8. Know your limits and stick to them. (Although they may change). This tip is significant! To know your limits is to know yourself. Be honest, be safe and don’t “show off for others” just to be part of your peer group. You will avoid injury, and will perhaps get to your destination a bit later…but who cares? Admittedly, LJ has difficulty with this one at times, as she believes she is Superwoman all the time! Such a fantasy! However, she is making a little progress. For instance, she no longer uses the escalator in the mall as it is too risky with the timing and balance thing. [Remember the phrase “step on the crack and break your father’s back? Well, substitute head injury in there…]
9. Don’t be complacent; “Poor me attitude” Self-advocate; If you don’t know how, learn… Two words says it all- Gabrielle Giffords!

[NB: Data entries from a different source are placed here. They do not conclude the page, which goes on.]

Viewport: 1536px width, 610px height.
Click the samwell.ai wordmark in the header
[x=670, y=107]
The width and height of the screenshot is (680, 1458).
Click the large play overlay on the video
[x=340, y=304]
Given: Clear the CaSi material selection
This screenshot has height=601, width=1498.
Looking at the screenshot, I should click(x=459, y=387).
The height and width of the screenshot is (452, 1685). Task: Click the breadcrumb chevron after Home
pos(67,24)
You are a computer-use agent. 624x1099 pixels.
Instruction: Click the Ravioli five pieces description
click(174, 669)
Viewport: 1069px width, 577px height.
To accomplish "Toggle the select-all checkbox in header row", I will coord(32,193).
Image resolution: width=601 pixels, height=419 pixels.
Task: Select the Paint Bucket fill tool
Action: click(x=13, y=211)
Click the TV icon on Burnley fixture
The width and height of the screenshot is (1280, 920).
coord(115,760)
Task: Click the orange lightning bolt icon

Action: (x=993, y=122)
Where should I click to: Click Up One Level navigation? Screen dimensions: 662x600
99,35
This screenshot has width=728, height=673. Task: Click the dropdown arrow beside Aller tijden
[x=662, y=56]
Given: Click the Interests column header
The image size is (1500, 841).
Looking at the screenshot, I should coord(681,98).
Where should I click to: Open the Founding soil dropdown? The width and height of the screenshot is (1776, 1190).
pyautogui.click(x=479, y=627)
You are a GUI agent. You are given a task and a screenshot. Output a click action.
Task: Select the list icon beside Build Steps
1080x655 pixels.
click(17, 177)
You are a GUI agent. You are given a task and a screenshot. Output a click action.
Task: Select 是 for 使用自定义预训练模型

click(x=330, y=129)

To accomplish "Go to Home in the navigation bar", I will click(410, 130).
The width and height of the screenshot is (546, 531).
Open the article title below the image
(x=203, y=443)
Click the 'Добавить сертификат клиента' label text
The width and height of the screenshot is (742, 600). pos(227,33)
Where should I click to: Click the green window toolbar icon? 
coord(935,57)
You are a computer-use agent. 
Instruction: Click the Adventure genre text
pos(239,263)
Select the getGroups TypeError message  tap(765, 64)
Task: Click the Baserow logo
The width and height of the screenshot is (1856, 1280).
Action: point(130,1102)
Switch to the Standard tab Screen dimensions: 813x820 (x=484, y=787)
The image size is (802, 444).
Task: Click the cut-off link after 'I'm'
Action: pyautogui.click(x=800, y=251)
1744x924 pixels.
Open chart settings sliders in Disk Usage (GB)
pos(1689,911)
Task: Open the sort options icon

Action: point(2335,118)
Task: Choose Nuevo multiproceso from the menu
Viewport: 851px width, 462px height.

10. If you are accustomed to being a very independent person, relish those times when you can appropriately be waited on… As disabled people, we are so often projecting our independence that we may forget that we deserve to be pampered occasionally, just like anyone else! Newsflash! There is a difference between occasional pampering (such as when you are on vacation) and having everything done for you “because you have a disability.” LadyJustice works so hard all the time that she has learned to accept what little pampering comes her way…as in a recent Carnival Cruise.
Thanks for listening!
You are doing so much for so many people, You are a special spirit and I am honored to by your friend.
Thank you so much for the compliment!
You are such a sweetheart and I have learned that Denny and you are indeed “special souls” to everyone you encounter!
‘So glad to have had the experience of the cruise!
Excellent points. I have other health challenges and feel that overcoming denial is the key. Keep on speaking out Donna, you make a lot of difference to a lot of people.